Magnetic resonance spectroscopic imaging for visualization of the infiltration zone of glioma.

Background and purpose: In conventional MR imaging, it is often difficult to delineate the heterogeneous structure of gliomas. Proton magnetic resonance spectroscopic imaging ((1)H-MRSI) is a noninvasive tool for investigating the spatial distribution of metabolic changes in brain lesions. The aim of this study was to assess the improvements in delineation of gliomas based on segmentation of metabolic changes measured with (1)H-MRSI.

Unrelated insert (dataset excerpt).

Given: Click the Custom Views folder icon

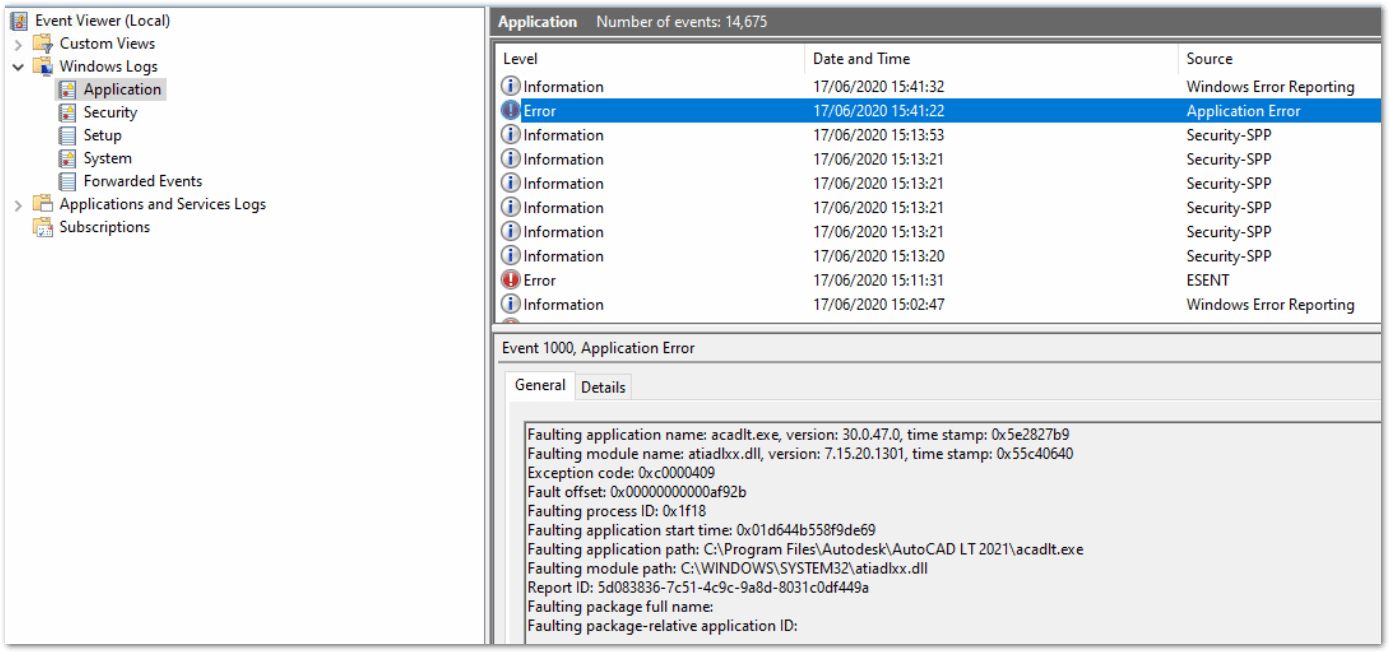Looking at the screenshot, I should [x=43, y=43].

Material and methods: Twenty patients with gliomas (WHO grade II and III) were examined using a standard (1)H-MRSI sequence. Metabolic maps for choline (Cho), N-acetyl-aspartate (NAA) and Cho/NAA ratios were calculated and segmented based on the assumption of a Gaussian distribution of the Cho/NAA values for normal brain. Areas of hyperintensity on T2-weighted (T2w) MR images were compared with the areas of the segmented tumor on Cho/NAA maps. Stereotactic biopsies were obtained from the MRSI/T2w difference areas.

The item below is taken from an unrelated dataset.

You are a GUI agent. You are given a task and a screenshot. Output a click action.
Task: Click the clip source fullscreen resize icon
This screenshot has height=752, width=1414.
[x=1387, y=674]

Results: In all patients, the segmented MRSI tumor areas were greater than the T2w hyperintense areas, on average, by 20% (range 6-34%). In nine patients, biopsy sampling from the MRSI/T2w difference areas showed tumor infiltration ranging from 4-17% (mean 9%) tumor cells, in the areas detected only by MRSI.

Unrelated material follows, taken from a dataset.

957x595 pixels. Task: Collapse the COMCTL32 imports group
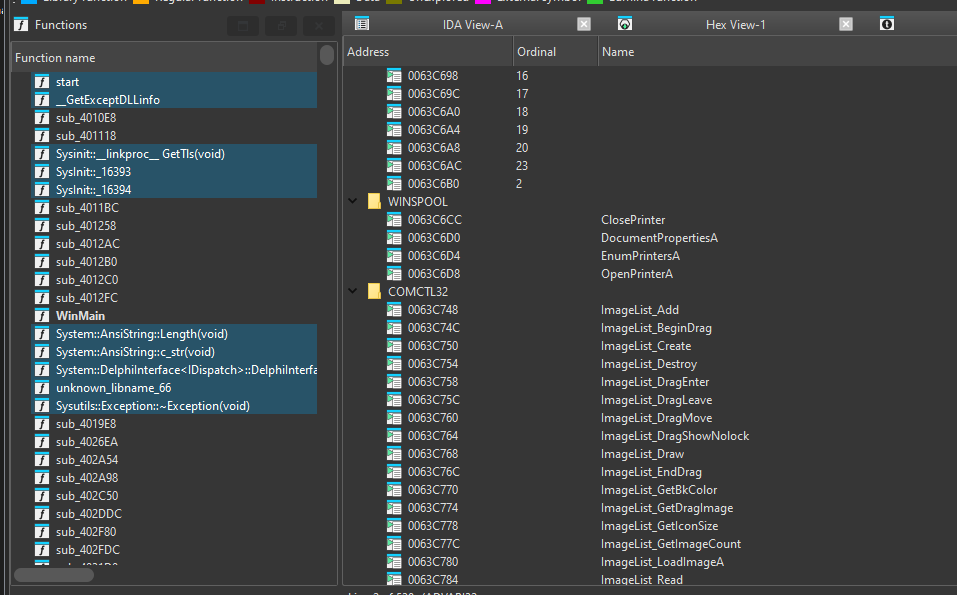(x=353, y=292)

Discussion and conclusion: Our method for automated segmentation of the lesion-related metabolic changes achieved significantly improved delineation for gliomas compared to routine clinical methods. We demonstrate that this method can improve delineation of tumor borders compared to routine imaging strategies in clinics. Metabolic images of the segmented tumor may thus be helpful for therapeutic planning.